Modern processors use a number of clever techniques to improve performance. A number of those techniques come under the heading of ‘speculation’ – at a high level, when a processor runs code like a simple true/false branch, rather than wait for the result of that true/false check to come in from memory, it will start executing both branches at once. When the true/false result comes back from memory, the branch that had the right answer is kept, and the other is destroyed. Modern processors also predict memory addresses in repetitive loops, or values in a sequence, by learning what code has already been processed. For example, if your loop increments a load address by 1024 bytes every cycle, by the 100th loop, the processor has learned where it expects the next load to come from. It’s all rather clever, and enables a lot of performance.

The downside of these techniques, aside from the extra power consumption needed to execute multiple branches, is the fact that data is in flow from both the correct branch and the incorrect branch at once. That incorrect branch could be accessing data it shouldn’t meant to be and storing it in caches, where it can be read or accessed by different threads. A malicious attacker could cause the incorrect branch to access data it shouldn't be accessing. The concept has lots of layers and is a lot more complicated than I’ve presented here, but in any event, speculation for the sake of performance without consideration to security can lead to fast but leaky data.

For the most part, the whole industry including AMD, Intel, and Arm, have been susceptible to these sort of side-channel attacks. While Meltdown style attacks are more isolated to Intel microarchitectures, Spectre-type attacks are industry wide, and have the potential to leak user memory even in browser-like scenarios.

Predictive Store Forwarding

AMD’s document this week is a security analysis on its new Predictive Store Forwarding (PSF) feature inside Zen 3. PSF identifies execution patterns and commonalities in repeated store/load code, known as store-to-load forwarding. PSF enables the thread to speculate on the next store-to-load result before waiting to see if that result is even needed in the first place. If the result is eventually needed, then we haven’t needed to wait, and the prediction/speculation has done its job and enabled extra performance.

AMD has identified that its PSF feature could be vulnerable in two ways.

First, the pattern of the store-to-load forwarding could change unexpectedly. If the store/load pair is based on a fixed dependency pattern (such as a fixed data stride length using an external multiplier), the PSF feature learns that pattern and continues. If that dependency suddenly changes, or becomes effectively, random, the PSF feature will continue to speculate until it has learned the new dependency pattern. As it continues to speculate during this time, it has the potential to draw unneeded data into the caches which can be probed by external threads, or the access time to that sensitive data will change for external threads, and this can be monitored.

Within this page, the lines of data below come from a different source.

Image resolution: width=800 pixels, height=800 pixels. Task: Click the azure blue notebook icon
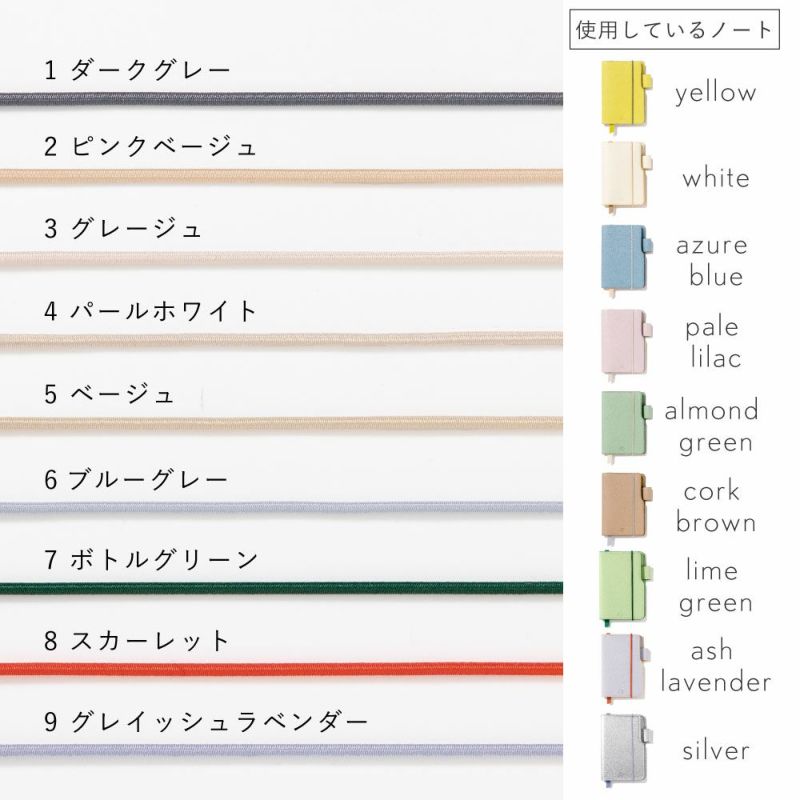622,258
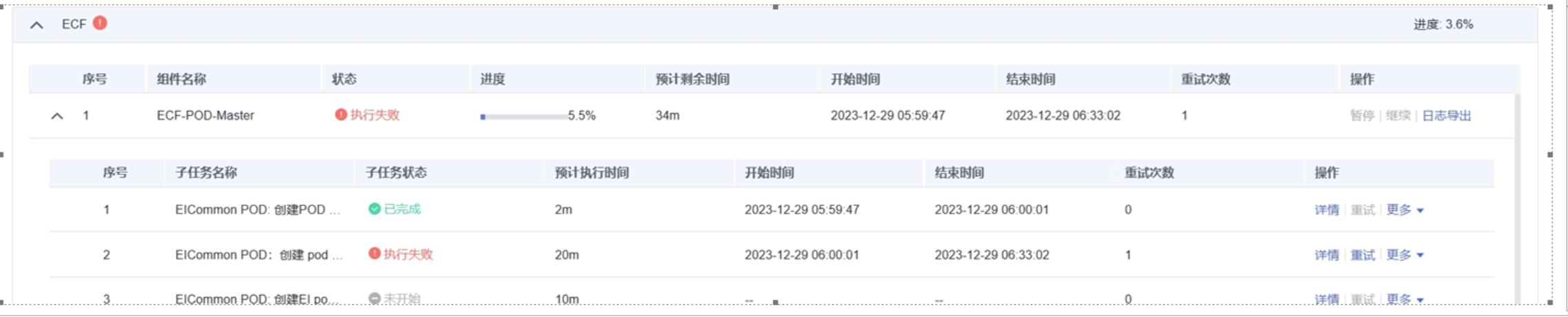This screenshot has height=317, width=1568.
Task: Collapse the ECF section chevron
Action: tap(37, 25)
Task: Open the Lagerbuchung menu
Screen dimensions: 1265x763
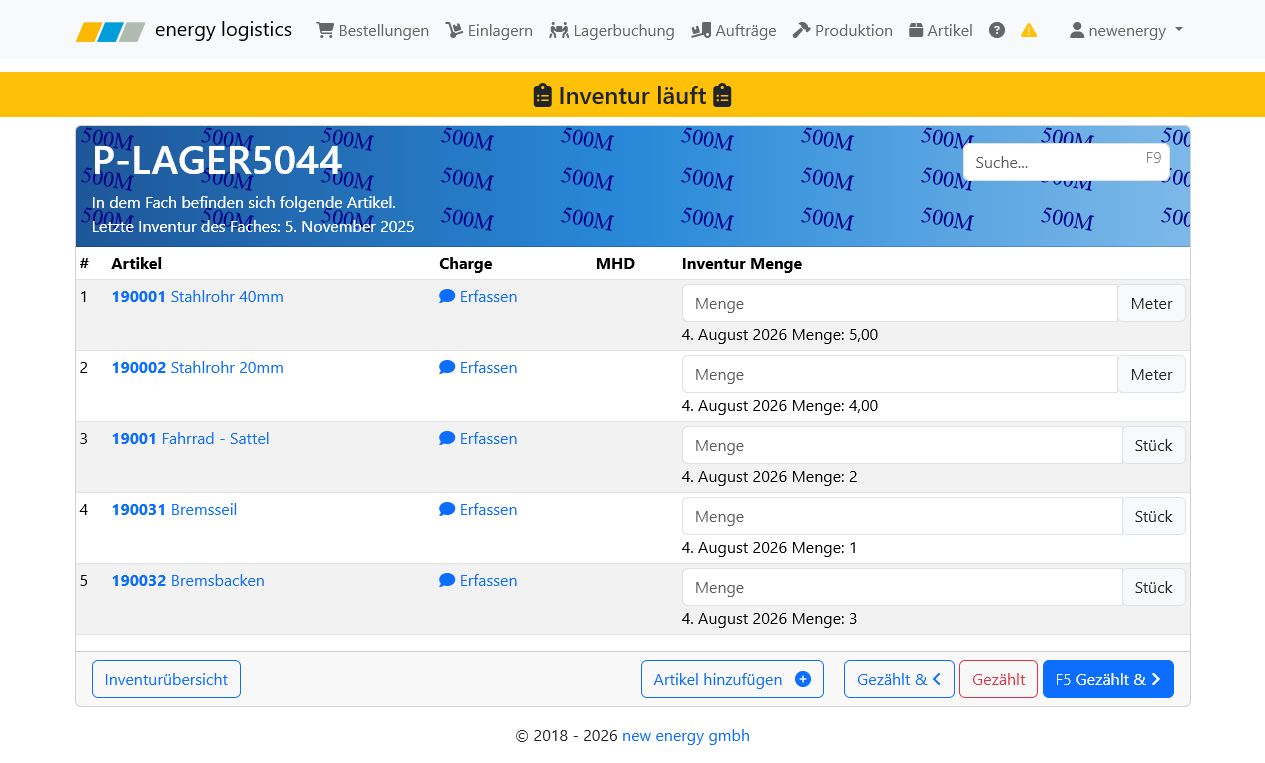Action: (x=612, y=30)
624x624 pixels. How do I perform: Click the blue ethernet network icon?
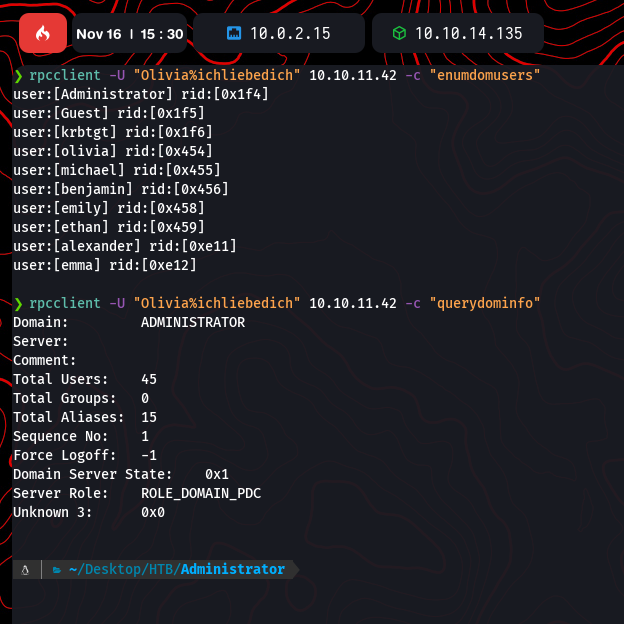coord(234,33)
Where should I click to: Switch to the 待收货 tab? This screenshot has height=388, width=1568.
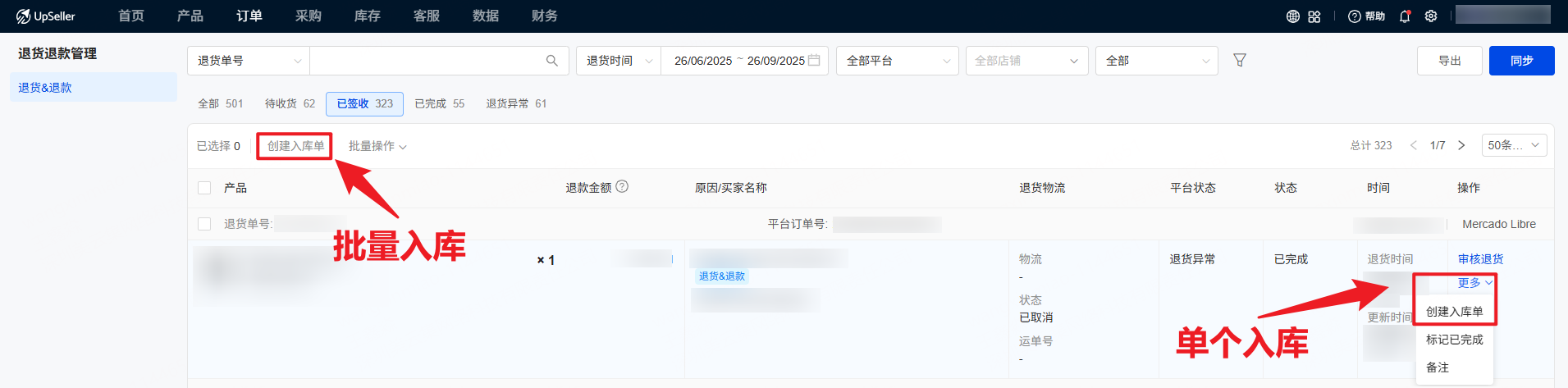click(290, 104)
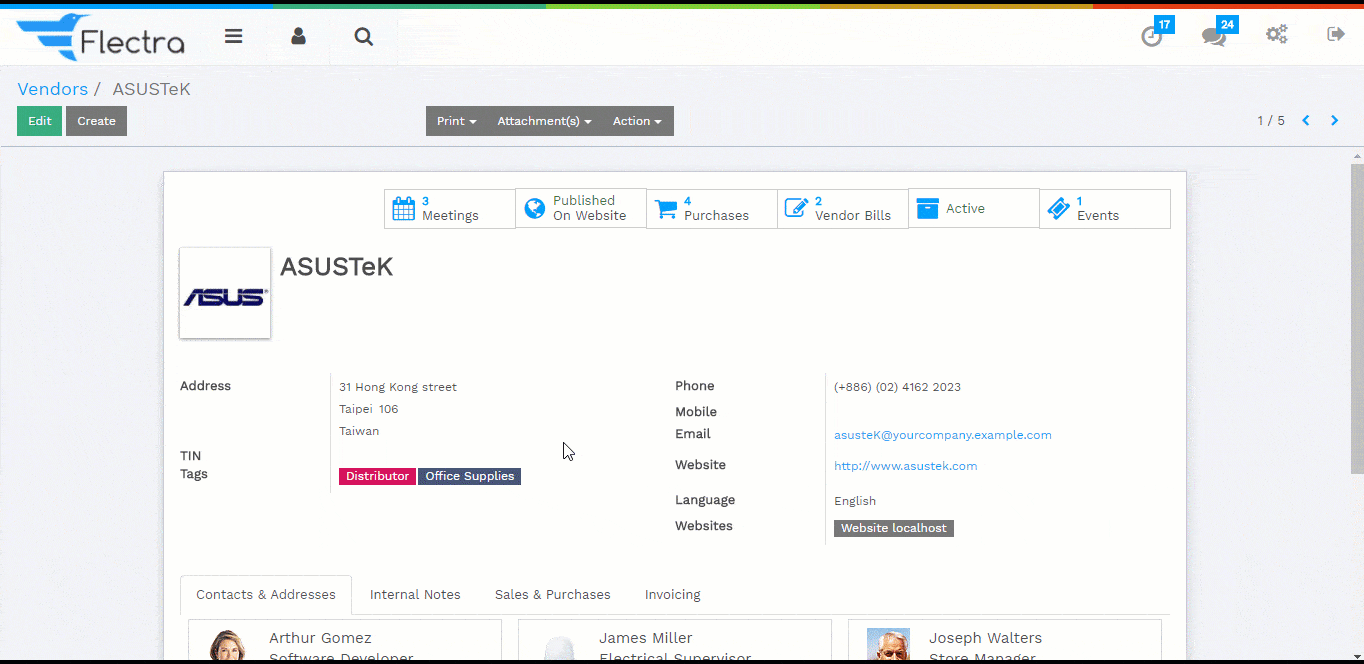Screen dimensions: 1364x664
Task: Open Events via tag icon
Action: coord(1104,208)
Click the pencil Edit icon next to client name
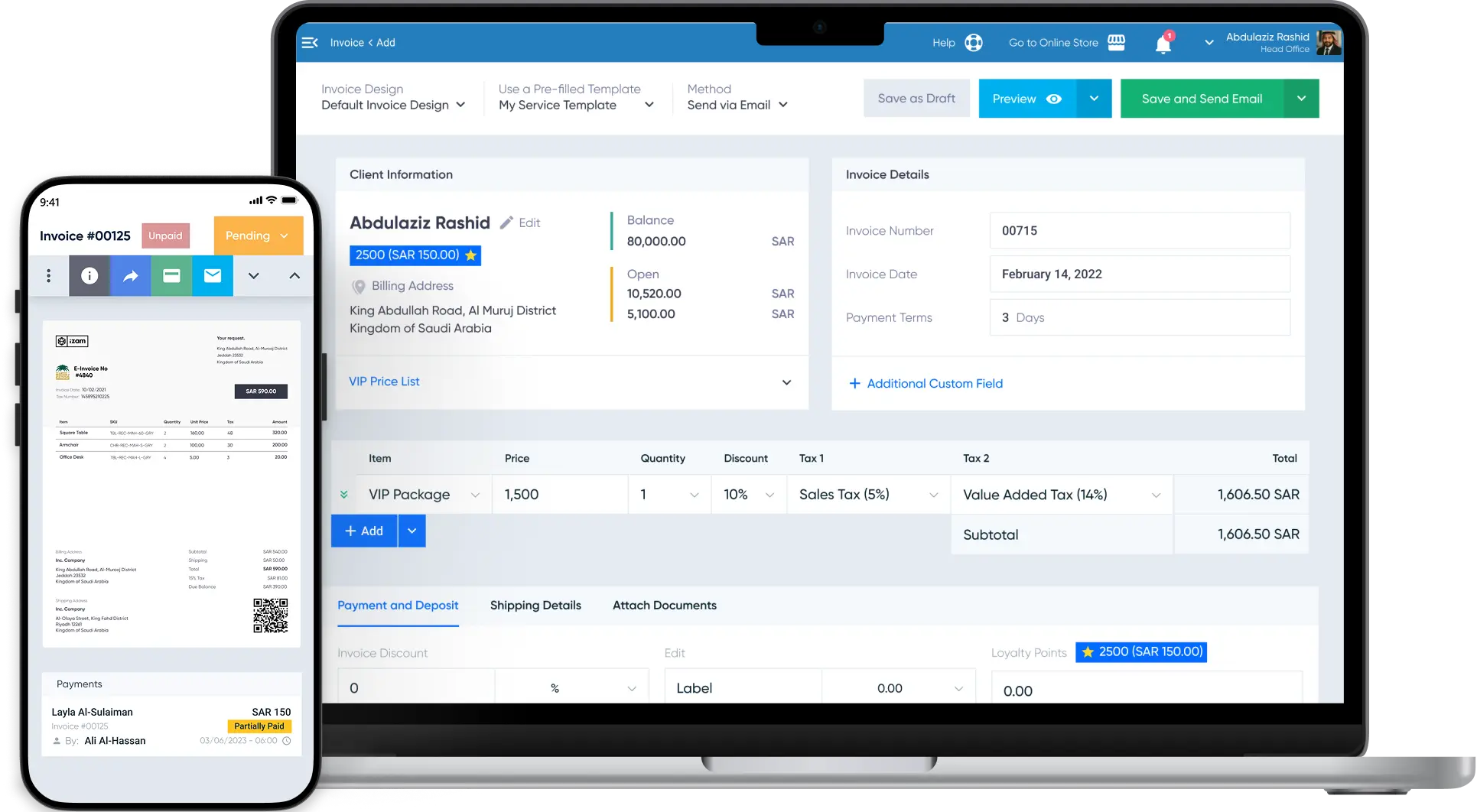 coord(506,222)
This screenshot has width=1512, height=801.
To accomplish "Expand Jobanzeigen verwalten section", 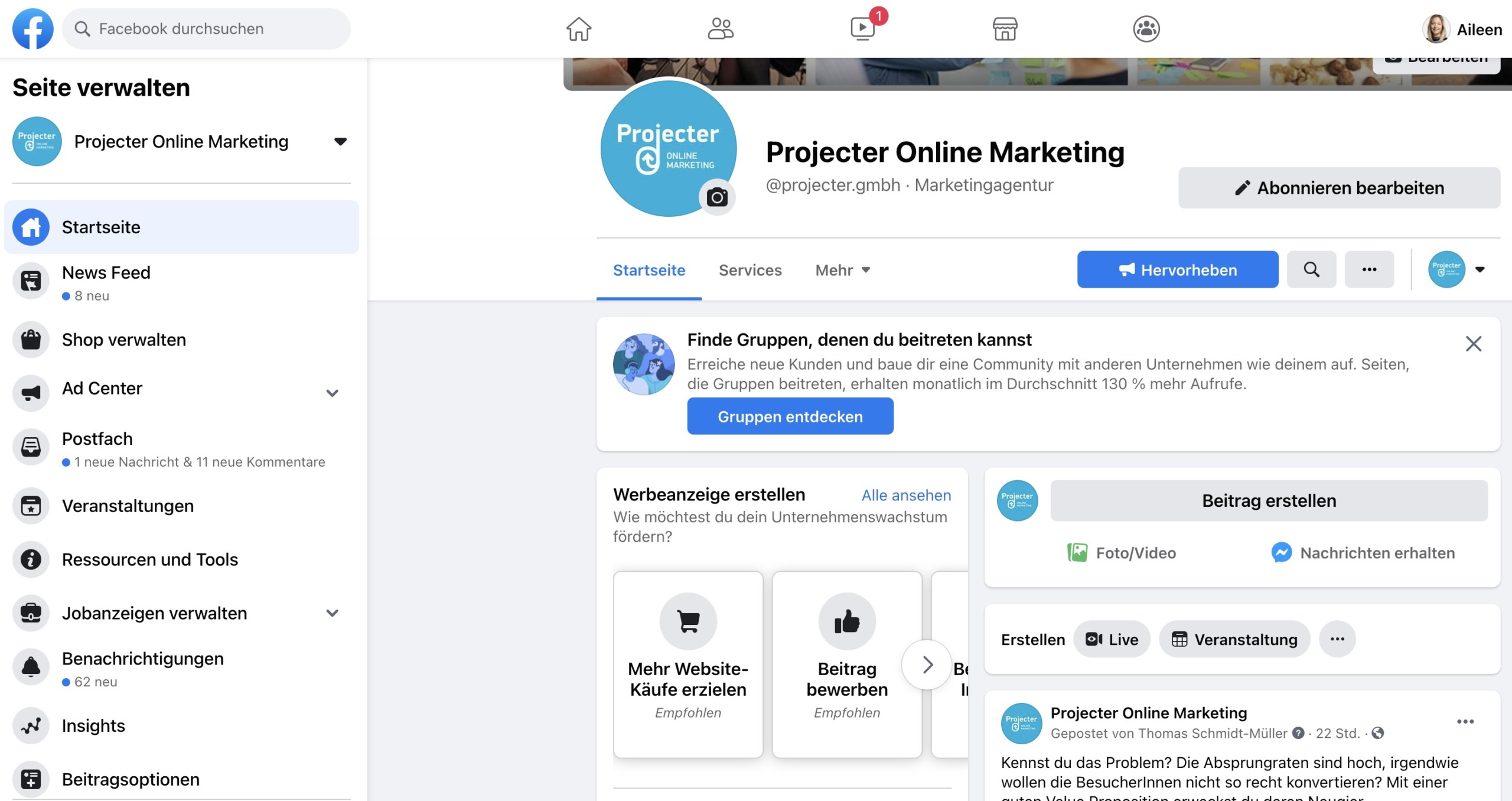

Second, PSF can be vulnerable through memory alignment / aliasing of predictions with dependencies. The PSF is designed to work and track data based on a portion of memory address alignment. As a result, when the store-to-load speculation occurs with an alignment, if a dependency is in the mix of that speculation and the dependency ends up not aligning the predicted values, this might result in incorrect speculation. The data is still valid for a speculation that won’t be used, but therein lies the issue – that data might be sensitive or outside the memory bounds of the thread in question.

Limitations

PSF only occurs within a singular thread – how PSF learns where the next store/load pair should be is individual to each thread. This means that an attack of this nature relies on the underlying code causing the PSF speculation to venture into unintended memory, and cannot be exploited directly by an incoming thread, even on the same core. This might sound as if it becomes somewhat unattackable, however if you have ever used a code simulator in a web-browser, then your code is running in the same thread as the browser.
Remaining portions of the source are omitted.